O candidato da coligação PSD/CDS, tal como há quatro anos, aponta como prioritário o combate a "três problemas de carácter estrutural". Por ordem de prioridades, enumerou a coesão social, o urbanismo, designadamente a reabilitação da Baixa, e a mobilidade.
Só no capítulo da mobilidade admitiu ter encontrado as coisas bem encaminhadas, embora criticando o impasse na criação da Autoridade Metropolitana de Transportes. Já os outros dois serviram para apontar baterias às anteriores gestões camarárias. No campo social, diz que o factor em que o Município pode intervir é a habitação. Considerando que os bairros sociais foram "abandonados" nos 12 anos que o precederam, lembrou que a habitação degradada é, também, geradora de fenómenos de marginalização e criminalidade.

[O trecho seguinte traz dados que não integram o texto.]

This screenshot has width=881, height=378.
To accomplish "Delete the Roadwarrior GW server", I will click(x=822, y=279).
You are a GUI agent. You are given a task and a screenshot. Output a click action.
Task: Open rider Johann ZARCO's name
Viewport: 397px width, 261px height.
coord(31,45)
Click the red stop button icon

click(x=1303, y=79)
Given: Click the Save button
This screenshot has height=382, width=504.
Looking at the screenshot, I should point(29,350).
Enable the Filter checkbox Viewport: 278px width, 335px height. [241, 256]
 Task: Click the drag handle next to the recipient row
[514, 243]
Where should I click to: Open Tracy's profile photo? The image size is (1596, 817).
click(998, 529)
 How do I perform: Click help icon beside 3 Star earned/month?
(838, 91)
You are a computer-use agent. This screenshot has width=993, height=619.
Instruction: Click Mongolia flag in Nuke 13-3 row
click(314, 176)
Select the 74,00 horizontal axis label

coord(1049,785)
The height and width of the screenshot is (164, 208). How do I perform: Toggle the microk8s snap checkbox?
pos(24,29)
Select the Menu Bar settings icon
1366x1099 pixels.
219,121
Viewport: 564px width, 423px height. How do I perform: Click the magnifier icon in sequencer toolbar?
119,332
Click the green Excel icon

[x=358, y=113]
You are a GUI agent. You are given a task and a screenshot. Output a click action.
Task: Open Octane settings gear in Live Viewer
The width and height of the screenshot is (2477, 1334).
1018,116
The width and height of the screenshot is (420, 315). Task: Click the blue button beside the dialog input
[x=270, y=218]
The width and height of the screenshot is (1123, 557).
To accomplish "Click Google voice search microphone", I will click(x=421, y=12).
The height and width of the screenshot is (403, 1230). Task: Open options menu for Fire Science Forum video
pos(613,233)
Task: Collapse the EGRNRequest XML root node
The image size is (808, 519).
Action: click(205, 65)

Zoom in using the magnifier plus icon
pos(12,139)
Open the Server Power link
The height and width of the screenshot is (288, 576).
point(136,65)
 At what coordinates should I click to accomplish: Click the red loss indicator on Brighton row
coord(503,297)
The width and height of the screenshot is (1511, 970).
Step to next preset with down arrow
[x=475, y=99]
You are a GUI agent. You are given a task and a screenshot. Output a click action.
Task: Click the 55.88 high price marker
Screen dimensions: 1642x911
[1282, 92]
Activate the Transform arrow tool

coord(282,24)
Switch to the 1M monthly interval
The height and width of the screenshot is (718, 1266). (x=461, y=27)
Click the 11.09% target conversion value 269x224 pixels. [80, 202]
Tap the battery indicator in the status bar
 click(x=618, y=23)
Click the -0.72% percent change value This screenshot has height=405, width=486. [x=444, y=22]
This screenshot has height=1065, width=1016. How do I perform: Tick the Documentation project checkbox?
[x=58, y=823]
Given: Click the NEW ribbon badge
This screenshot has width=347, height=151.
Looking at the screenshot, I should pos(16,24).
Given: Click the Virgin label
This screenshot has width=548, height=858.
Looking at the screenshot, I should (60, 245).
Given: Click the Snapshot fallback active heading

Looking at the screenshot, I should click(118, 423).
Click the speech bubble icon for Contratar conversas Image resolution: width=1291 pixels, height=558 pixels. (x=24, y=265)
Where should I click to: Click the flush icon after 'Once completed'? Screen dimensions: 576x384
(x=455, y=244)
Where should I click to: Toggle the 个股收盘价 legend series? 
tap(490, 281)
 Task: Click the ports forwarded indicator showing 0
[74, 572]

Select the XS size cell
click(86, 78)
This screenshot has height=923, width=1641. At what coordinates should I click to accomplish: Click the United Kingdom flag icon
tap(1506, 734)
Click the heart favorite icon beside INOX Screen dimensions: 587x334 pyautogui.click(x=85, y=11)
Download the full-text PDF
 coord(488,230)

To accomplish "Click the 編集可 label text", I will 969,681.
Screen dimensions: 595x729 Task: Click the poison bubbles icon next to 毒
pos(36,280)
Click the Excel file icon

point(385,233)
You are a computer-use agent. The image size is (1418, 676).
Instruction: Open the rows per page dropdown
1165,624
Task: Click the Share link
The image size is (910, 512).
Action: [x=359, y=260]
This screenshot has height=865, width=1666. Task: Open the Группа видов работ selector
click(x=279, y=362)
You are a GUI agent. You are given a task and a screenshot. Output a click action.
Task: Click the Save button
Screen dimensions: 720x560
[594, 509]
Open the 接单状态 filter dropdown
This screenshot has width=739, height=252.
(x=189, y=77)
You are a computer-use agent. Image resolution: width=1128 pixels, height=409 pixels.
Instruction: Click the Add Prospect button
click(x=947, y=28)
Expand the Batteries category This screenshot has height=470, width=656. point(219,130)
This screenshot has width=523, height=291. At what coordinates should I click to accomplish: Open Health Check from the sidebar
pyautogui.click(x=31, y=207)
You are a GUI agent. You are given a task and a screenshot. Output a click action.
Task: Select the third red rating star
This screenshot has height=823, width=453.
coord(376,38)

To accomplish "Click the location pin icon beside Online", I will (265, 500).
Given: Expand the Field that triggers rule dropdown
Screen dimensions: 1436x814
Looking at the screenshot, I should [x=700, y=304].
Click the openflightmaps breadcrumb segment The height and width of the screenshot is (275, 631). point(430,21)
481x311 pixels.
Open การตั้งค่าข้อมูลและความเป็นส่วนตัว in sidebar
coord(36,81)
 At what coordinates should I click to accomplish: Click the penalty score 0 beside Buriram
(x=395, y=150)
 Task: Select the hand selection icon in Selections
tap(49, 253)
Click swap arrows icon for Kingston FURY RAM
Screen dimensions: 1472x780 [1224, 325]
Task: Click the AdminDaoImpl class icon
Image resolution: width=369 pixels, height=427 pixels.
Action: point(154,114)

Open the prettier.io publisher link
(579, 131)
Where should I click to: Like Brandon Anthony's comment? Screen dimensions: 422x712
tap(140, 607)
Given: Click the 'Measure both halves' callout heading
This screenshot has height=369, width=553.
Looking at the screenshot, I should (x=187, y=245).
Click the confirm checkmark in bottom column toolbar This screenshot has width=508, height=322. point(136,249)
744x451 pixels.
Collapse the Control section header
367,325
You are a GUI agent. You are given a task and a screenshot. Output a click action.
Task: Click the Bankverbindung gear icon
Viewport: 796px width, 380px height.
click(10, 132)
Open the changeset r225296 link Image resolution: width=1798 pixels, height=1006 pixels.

No que respeita ao urbanismo, nota que, havendo já mecanismos legais favoráveis e outros factores de base, tem a "obrigação de fazer melhor" num segundo mandato.
Sem grandes novidades, muitos outros aspectos foram debatidos ao longo da noite, num ambiente que teve pouco de tertúlia, por obra de um contingente de apoiantes que empobreceram o debate, fosse através de intervenções panegíricas, de apupos ou de calculadas interjeições de apoio. P.O.S.